3) Third is a design concern. Like many have stated already, where does the line get drawn? Should tribal be put on 50%+ non-creature cards now because it "makes sense" even though it doesn't add anything to the game? Taking up space in the type line while adding little to nothing to the game makes it clunky.
What you're not thinking about is new players. Contraption absolutely sounds like it could be a creature.
If the rules just allow for anything after a dash to be a creature type, there is a lot of confusion among players who haven't learned what subtypes go where. Under the current system there is never any confusion. (This is related to issue #2 above.)

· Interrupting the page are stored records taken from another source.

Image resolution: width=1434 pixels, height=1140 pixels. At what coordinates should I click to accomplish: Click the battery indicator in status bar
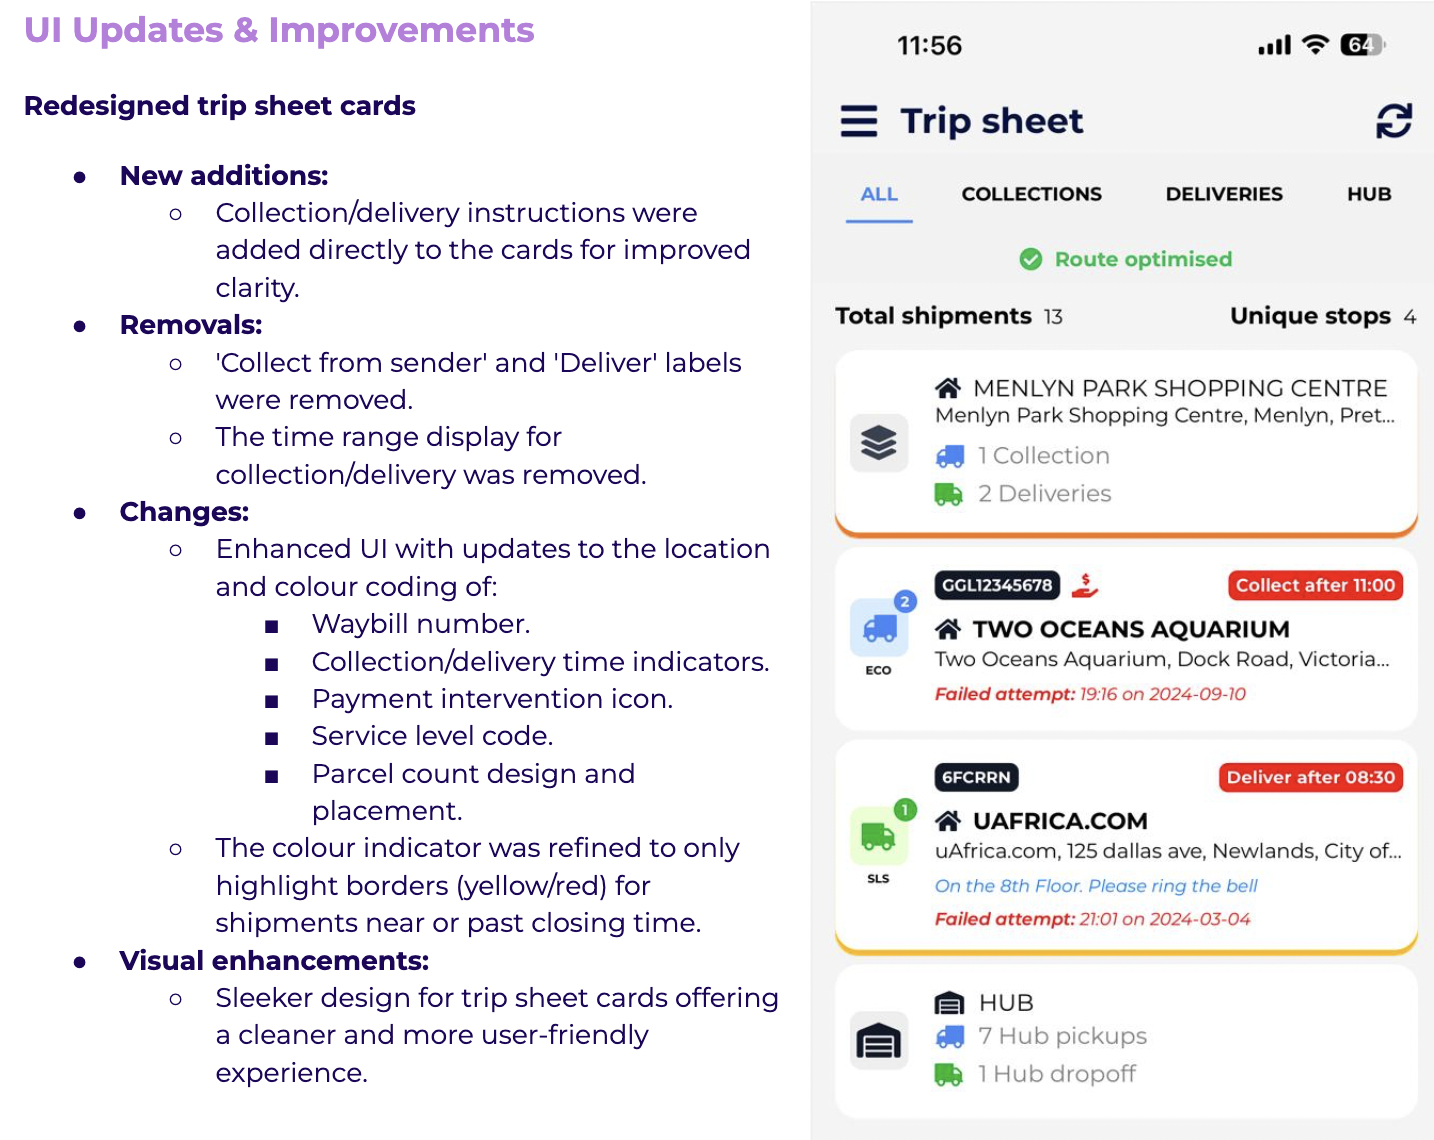coord(1362,45)
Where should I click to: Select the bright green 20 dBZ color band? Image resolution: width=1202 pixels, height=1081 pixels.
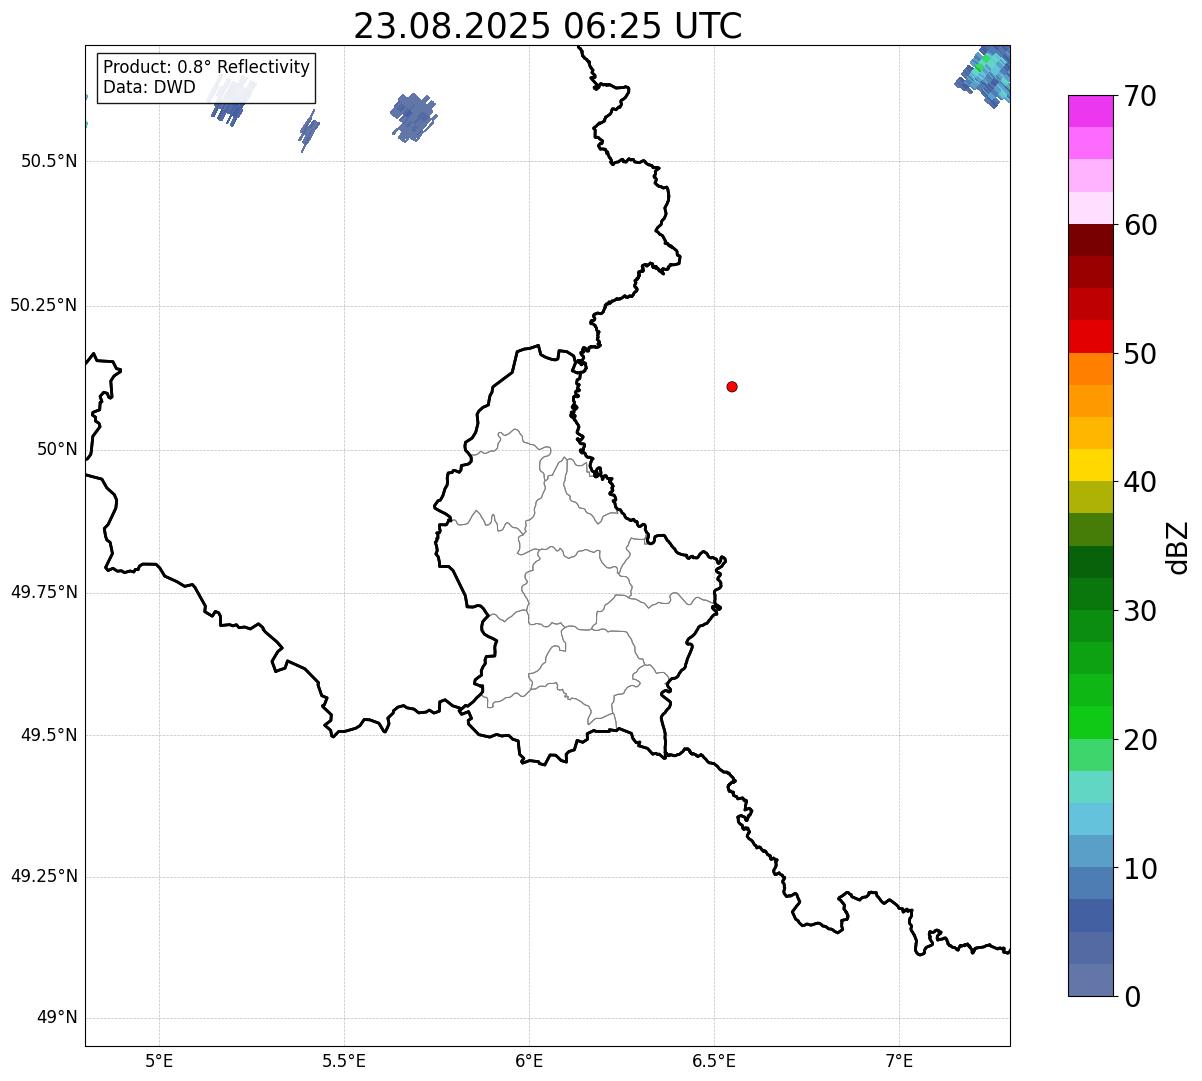click(x=1090, y=722)
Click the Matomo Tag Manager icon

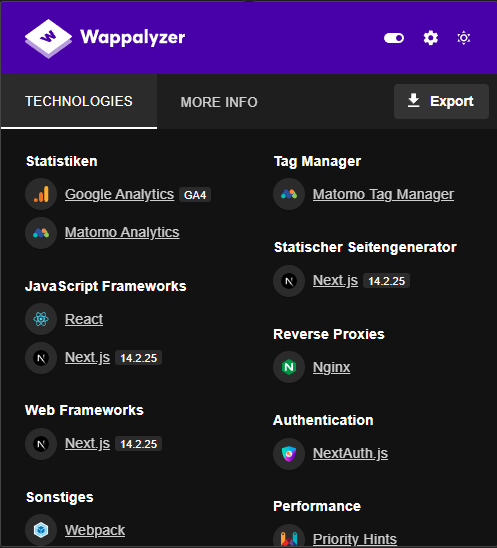click(x=289, y=194)
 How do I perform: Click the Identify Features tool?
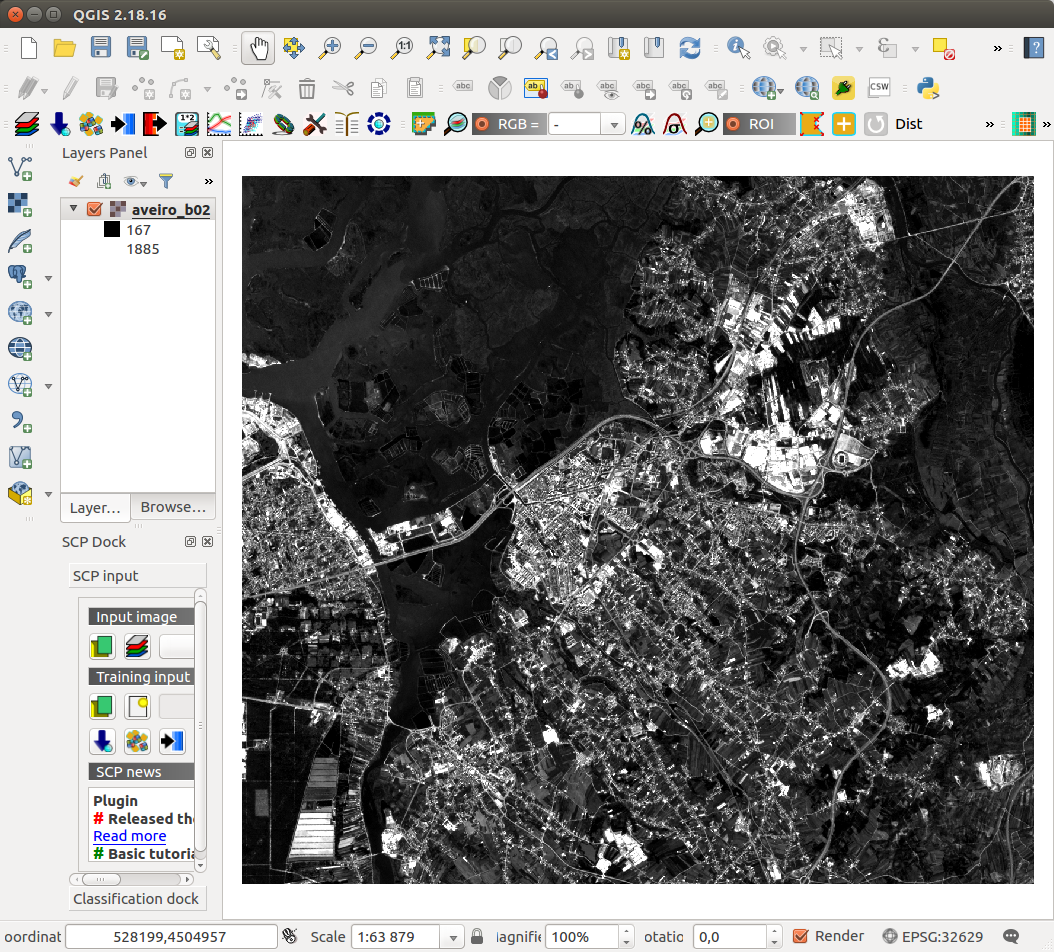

Tribal is necessary to get the desired effect. Removing it from the type line is absolutely a worse idea than putting it on there.
Couple nit-picks, on just the stuff I left in your quote.
You have a Goblin Tribal spell. It may not be "a tribal" as you're correct, it's an adjective, but Goblin is a tribe. And "Tribe Instant - Goblin" doesn't flow as smoothly as "Tribal Instant - Goblin". Think of it more as "Goblin is a tribe" and less as "Goblin is a tribal".
Also, what you quoted was merely pointing out that Contraption isn't a type, so removing Tribal doesn't allow you to print Contraption Artifact, Contraption Creature and Contraption Enchantment. They weren't arguing anything about it sounding like a creature.
Mafia Stats
Kill shot: BB
Issue with my shooting? Please visit my helpdesk and help me learn to aim!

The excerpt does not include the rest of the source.